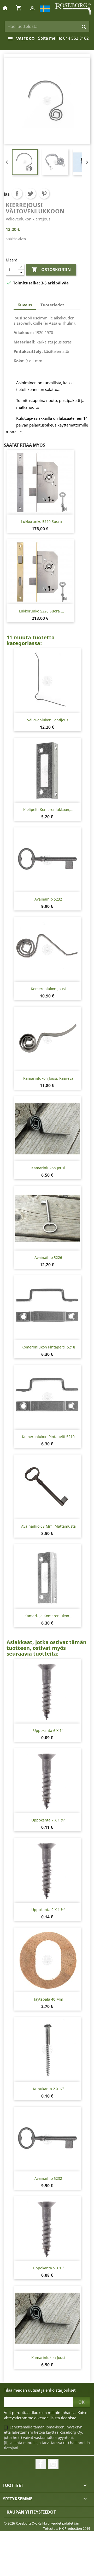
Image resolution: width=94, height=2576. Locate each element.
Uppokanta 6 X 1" (48, 1730)
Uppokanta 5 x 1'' (48, 2267)
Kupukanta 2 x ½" (48, 2088)
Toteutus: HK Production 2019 (66, 2528)
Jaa (17, 193)
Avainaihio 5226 (48, 1257)
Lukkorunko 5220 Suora (41, 521)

## What is required
Return the listing above verbatim and exclude every picture.

## Response area
Image resolution: width=94, height=2576. Locate each element.
Uppokanta 6 X 1" (48, 1730)
Uppokanta 5 x 1'' (48, 2267)
Kupukanta 2 x ½" (48, 2088)
Toteutus: HK Production 2019 (66, 2528)
Jaa (17, 193)
Avainaihio 5226 (48, 1257)
Lukkorunko 5220 Suora (41, 521)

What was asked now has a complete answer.